How to Monitor WordPress Uptime and Broken Pages

How to Monitor WordPress Uptime and Broken Pages with backups, plugin checks, hosting notes, maintenance steps, and post-change verification.
How to Monitor WordPress Uptime and Broken Pages WordPress maintenance tutorial for plugins, hosting, backups, cache, and verification

Monitor WordPress Uptime and Broken Pages is a practical maintenance workflow for small businesses, agencies, ecommerce teams, and hosts that need to notice downtime before customers do.

A WordPress maintenance plan should prove the site still works after updates. That means checking the business workflow, hosting layer, plugins, backups, cache, email, and access before a small issue becomes an outage.

When To Run This Check

Run this monthly and after migrations, DNS changes, redirect cleanup, permalink changes, plugin updates, and design launches.

Before You Start

  • List the pages that matter most: home, contact, quote, checkout, login, booking, service pages, and landing pages.
  • Confirm who gets uptime alerts and who is allowed to act.
  • Back up before redirect, permalink, or SEO plugin changes.
  • Do not remove old redirects until important old URLs have been checked.

Maintenance Steps

  • Check the home page and top business pages from a normal browser.
  • Review uptime monitor status for recent downtime or slow responses.
  • Check key URLs for 404, 500, redirect loop, and mixed-content problems.
  • Review Google Search Console coverage for new indexing or crawl issues.
  • Fix broken internal links that affect leads, checkout, booking, or trust pages first.
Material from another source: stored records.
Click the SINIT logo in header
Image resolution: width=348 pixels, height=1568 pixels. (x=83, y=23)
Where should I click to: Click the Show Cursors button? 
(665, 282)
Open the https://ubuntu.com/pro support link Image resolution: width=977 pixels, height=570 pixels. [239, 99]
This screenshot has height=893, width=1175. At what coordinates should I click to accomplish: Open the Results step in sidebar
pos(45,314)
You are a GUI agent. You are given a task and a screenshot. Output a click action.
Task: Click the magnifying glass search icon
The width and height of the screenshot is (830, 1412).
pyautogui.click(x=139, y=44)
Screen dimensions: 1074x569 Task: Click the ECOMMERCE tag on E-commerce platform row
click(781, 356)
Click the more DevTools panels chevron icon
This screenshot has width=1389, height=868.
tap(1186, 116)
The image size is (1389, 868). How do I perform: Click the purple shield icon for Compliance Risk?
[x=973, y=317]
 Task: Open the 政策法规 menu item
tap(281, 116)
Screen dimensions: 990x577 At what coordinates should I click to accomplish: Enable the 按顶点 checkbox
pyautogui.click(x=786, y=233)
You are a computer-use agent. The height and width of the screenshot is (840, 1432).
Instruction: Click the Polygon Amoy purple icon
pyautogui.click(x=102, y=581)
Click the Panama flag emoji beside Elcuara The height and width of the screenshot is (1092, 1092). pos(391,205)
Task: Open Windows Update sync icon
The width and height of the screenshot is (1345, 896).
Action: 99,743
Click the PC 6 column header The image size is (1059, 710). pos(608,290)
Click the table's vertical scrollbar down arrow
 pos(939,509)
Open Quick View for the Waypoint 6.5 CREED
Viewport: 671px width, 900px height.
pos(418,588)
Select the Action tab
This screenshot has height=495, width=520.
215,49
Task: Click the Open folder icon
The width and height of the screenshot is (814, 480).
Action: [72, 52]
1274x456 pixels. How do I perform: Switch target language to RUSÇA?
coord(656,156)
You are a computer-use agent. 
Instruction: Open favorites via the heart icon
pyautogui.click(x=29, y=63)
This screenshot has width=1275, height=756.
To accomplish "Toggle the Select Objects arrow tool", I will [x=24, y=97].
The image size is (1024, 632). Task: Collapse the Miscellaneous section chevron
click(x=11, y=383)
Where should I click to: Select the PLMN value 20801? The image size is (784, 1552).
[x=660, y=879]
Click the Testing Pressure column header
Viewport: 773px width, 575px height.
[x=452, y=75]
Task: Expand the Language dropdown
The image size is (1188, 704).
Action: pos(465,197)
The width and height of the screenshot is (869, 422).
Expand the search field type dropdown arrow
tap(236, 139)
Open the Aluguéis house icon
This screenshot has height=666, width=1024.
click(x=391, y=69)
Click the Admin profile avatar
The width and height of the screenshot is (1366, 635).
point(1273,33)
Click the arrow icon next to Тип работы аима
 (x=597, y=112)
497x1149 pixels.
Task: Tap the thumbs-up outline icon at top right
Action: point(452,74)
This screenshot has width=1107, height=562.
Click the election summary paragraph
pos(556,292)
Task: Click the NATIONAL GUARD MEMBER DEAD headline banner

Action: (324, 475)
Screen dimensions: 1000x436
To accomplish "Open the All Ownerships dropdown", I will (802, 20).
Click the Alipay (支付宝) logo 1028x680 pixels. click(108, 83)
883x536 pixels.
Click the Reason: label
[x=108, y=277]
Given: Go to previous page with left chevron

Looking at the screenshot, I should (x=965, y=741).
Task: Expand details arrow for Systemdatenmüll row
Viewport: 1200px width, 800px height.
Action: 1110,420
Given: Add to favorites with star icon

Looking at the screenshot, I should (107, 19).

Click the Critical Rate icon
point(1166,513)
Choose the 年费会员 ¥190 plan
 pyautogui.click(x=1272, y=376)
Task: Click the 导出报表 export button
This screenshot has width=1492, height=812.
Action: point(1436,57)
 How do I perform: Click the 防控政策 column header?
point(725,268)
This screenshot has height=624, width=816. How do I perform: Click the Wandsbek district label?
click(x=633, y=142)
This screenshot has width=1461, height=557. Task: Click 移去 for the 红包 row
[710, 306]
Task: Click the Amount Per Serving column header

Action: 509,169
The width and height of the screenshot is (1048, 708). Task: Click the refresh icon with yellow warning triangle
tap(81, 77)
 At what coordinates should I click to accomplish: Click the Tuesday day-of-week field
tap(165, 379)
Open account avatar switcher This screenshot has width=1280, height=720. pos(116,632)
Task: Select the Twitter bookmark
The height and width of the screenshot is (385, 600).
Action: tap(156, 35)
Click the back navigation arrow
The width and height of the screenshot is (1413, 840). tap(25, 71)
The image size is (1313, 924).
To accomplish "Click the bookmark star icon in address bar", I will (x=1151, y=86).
Hosting And Control Panel Notes

  • Downtime can come from hosting, DNS, SSL, CDN, plugin errors, database issues, resource limits, or expired domains.
  • Control panels may show resource limits that explain intermittent problems.
  • CDN cache can mask origin errors until cache expires.

Verify It Works

Confirm priority pages return public 200 responses, redirects make sense, uptime alerts route to the right person, and Search Console is not showing a new systemic issue.

Backup And Rollback Notes

  • Take a backup before changing plugins, themes, PHP, cache, DNS, checkout, forms, email, or user access.
  • Use staging for risky changes on ecommerce, membership, booking, LMS, high-lead, or high-traffic sites.
  • Keep rollback ownership clear: who restores, who approves, and how the site is verified afterward.
  • Document the maintenance window and preserve version notes for future troubleshooting.